[Source material]
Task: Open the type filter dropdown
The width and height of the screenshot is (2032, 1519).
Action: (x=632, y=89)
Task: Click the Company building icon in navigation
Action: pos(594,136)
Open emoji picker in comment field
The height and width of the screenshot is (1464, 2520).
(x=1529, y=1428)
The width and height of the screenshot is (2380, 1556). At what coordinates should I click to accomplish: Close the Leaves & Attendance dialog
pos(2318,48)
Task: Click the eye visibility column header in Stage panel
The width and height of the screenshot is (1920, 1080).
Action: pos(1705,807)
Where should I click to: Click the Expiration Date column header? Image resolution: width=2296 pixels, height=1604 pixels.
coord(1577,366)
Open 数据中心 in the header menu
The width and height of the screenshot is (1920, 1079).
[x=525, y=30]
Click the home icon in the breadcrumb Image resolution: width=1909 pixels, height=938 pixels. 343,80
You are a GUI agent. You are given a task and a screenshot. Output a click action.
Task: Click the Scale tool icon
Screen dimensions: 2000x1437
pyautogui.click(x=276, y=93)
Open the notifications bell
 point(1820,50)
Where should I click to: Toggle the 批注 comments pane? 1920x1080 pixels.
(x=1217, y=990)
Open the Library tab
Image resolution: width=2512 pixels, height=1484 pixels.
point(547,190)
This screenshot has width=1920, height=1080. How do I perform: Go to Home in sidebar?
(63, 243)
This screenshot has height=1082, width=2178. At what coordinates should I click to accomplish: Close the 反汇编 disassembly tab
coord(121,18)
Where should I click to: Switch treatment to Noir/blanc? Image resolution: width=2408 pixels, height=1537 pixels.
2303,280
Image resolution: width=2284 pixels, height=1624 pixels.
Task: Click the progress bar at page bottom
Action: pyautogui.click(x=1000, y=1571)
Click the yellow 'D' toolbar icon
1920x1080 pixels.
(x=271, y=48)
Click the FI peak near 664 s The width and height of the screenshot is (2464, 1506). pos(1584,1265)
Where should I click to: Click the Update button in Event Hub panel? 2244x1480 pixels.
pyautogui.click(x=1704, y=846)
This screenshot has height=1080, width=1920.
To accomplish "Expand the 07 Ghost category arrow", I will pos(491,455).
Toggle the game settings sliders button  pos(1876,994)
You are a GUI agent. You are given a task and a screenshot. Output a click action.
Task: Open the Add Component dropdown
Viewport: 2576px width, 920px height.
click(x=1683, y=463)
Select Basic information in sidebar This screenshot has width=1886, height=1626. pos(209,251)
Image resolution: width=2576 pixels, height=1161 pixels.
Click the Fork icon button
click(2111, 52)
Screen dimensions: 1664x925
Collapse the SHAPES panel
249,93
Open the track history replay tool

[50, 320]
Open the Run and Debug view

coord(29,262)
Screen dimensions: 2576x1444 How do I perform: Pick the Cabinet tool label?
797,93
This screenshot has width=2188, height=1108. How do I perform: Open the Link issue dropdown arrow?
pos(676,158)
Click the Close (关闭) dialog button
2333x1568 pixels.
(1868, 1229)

[Task brief]
Write a verbatim copy of the listing above.

[Exercise output]
Task: Open the type filter dropdown
The width and height of the screenshot is (2032, 1519).
Action: (x=632, y=89)
Task: Click the Company building icon in navigation
Action: pos(594,136)
Open emoji picker in comment field
The height and width of the screenshot is (1464, 2520).
(x=1529, y=1428)
The width and height of the screenshot is (2380, 1556). At what coordinates should I click to accomplish: Close the Leaves & Attendance dialog
pos(2318,48)
Task: Click the eye visibility column header in Stage panel
The width and height of the screenshot is (1920, 1080).
Action: pos(1705,807)
Where should I click to: Click the Expiration Date column header? Image resolution: width=2296 pixels, height=1604 pixels.
coord(1577,366)
Open 数据中心 in the header menu
The width and height of the screenshot is (1920, 1079).
[x=525, y=30]
Click the home icon in the breadcrumb Image resolution: width=1909 pixels, height=938 pixels. 343,80
You are a GUI agent. You are given a task and a screenshot. Output a click action.
Task: Click the Scale tool icon
Screen dimensions: 2000x1437
pyautogui.click(x=276, y=93)
Open the notifications bell
 point(1820,50)
Where should I click to: Toggle the 批注 comments pane? 1920x1080 pixels.
(x=1217, y=990)
Open the Library tab
Image resolution: width=2512 pixels, height=1484 pixels.
point(547,190)
This screenshot has width=1920, height=1080. How do I perform: Go to Home in sidebar?
(63, 243)
This screenshot has height=1082, width=2178. At what coordinates should I click to accomplish: Close the 反汇编 disassembly tab
coord(121,18)
Where should I click to: Switch treatment to Noir/blanc? Image resolution: width=2408 pixels, height=1537 pixels.
2303,280
Image resolution: width=2284 pixels, height=1624 pixels.
Task: Click the progress bar at page bottom
Action: pyautogui.click(x=1000, y=1571)
Click the yellow 'D' toolbar icon
1920x1080 pixels.
(x=271, y=48)
Click the FI peak near 664 s The width and height of the screenshot is (2464, 1506). pos(1584,1265)
Where should I click to: Click the Update button in Event Hub panel? 2244x1480 pixels.
pyautogui.click(x=1704, y=846)
This screenshot has height=1080, width=1920.
To accomplish "Expand the 07 Ghost category arrow", I will pos(491,455).
Toggle the game settings sliders button  pos(1876,994)
You are a GUI agent. You are given a task and a screenshot. Output a click action.
Task: Open the Add Component dropdown
Viewport: 2576px width, 920px height.
click(x=1683, y=463)
Select Basic information in sidebar This screenshot has width=1886, height=1626. pos(209,251)
Image resolution: width=2576 pixels, height=1161 pixels.
Click the Fork icon button
click(2111, 52)
Screen dimensions: 1664x925
Collapse the SHAPES panel
249,93
Open the track history replay tool

[50, 320]
Open the Run and Debug view

coord(29,262)
Screen dimensions: 2576x1444 How do I perform: Pick the Cabinet tool label?
797,93
This screenshot has width=2188, height=1108. How do I perform: Open the Link issue dropdown arrow?
pos(676,158)
Click the Close (关闭) dialog button
2333x1568 pixels.
(1868, 1229)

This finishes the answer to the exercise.